The benefits of a healthy gut
Our diet affects our well-being on several levels:
- The energy we have for all kinds of tasks, both physical and cognitive – for example, it can be easier to concentrate on your assignment or get to the third floor without losing your breath;
- Our quality of sleep(with a balanced diet, we may find it easier to wake up in the morning);
- Our apearance and the state of our skin and body;
- Our mood: recent studies (1, 2) show that there is a connection between the composition of our gut microbiota and the amount of serotonin produced by our brain; so, some might say, eating more balanced meals is one sure way to feel happier on a regular basis.
There aren’t many things in our lives that we can directly control – for instance, the levels of stress are hardly something we can influence – but, luckily, our diet falls within the limited number of factors that we actually can change. And the even better news is that it doesn’t have to be a drastic, overnight change, either.
One habit at a time
In fact, one common mistake people make when trying to eat healthier is dropping every bad habit at once: quitting all snacks, fast food, and anything else they deem “unhealthy.” Apart from being quite a source of stress in itself, this is hardly the way to make sustainable, long-lasting changes.
“Our body craves stability and routines: say, meals at regular times every day, or breaks between meals instead of constant snacking. So, it’s natural that, having started a new, “healthy,” life on a Monday, dropping everything we are used to for greens, or some limited number of “good” products, by Thursday or Friday we will most often struggle to keep this up. The trick is in gradual changes: decide to do one new thing every week, for instance, and notice how this new habit feels for you. Gradual steps last longer than overnight 180 turns,” says Anastasia Antonova.

Anastasia Antonova. Photo courtesy of the subject
What are some simple habits you can try out?
- One salad (any kind) a day – it can be just some greens or vegetables thrown together;
- One meal a day eaten without a screen – set your phone to “do not disturb” and try to concentrate on your food;
- One unusual product during your grocery run: look at the produce section and choose something you haven’t tried before or simply something atypical – maybe you have never eaten an eggplant or forgot when was the last time you bought a bell pepper. Make one such non-obvious choice during your regular stock-up;
- Keep a food diary for a week: just write down what you eat and add a few notes on whether you enjoyed the meal.

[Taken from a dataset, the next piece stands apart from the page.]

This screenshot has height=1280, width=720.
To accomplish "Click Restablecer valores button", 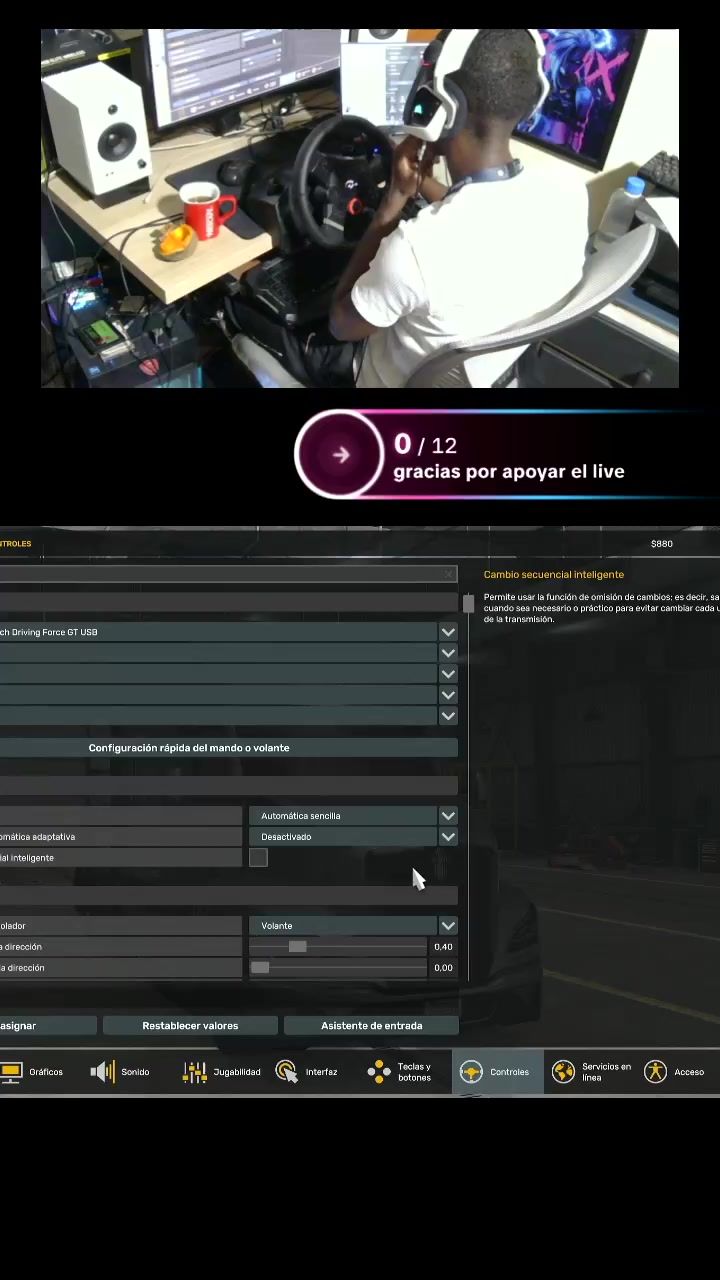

Choose the habit that feels easiest to stick with – or, even better, find a friend or a colleague who’d like to practice it with you. Maybe you will eat together once a week and it will be a salad or a meal cooked with new ingredients; over it, you can share your impressions of your new habit or discuss your struggles. This journey is easier to accomplish when you are doing it alongside someone else.

Credit: Jasmin Schreiber on Unsplash
“The main point is not to let this become another anxiety-inducing factor. If you are doing this to try out a new lifestyle, take it easy, there is no need to stress. Healthy eating is about diversity of foods – tasty foods that you enjoy. You don’t have to ban entire food groups, like sweets or chips, from your life; what you can do instead is focus on enriching your meals with new ingredients, even one a day, and then notice how this makes you feel. Even though it may be hard at the start, our bodies want to be healthy – every new habit will be easier and easier to maintain,” adds Anastasia Antonova.
Visible changes: our experiment
As an example of what changes in your mood and well-being you can expect, I have conducted a two-fold experiment: first, I tried to adopt some typical “bad” habits for a week – a habit a day – and then essentially went back to my healthy-ish starting point (three meals with vegetables or greens daily), also day by day.
My “bad” habits may not seem like much: chips for dinner, a skipped meal, and snacks/sweets instead of a full meal for several days. However, even with those, I did notice some changes compared to my “regular” days – after a week of such atypical choices, I had a little less energy during the day and no chocolate bar was safe in my presence. Another effect was a generally lower mood; though, here, of course, multiple factors could have contributed, so I am not claiming it was all down to food. Finally, at the end of the week, I noticed a couple of new breakouts on my face – which was the final straw; I was glad to start my journey back to a healthier routine.
It’s been almost a week of good habits: I am letting go of daily cookies and, meal by meal, going back to salads and greens. One new habit I am trying out is eating a meal a day without a screen – and I seem to need surprisingly less food than I thought!
Naturally, a week isn’t enough for drastic changes, good or bad, but my main takeaway is that experiments with food are fun: new choices on both weeks felt exhilarating and brought more flexibility and freedom. I hope that you also experience this if you decide to try out the healthy habits mentioned in this article!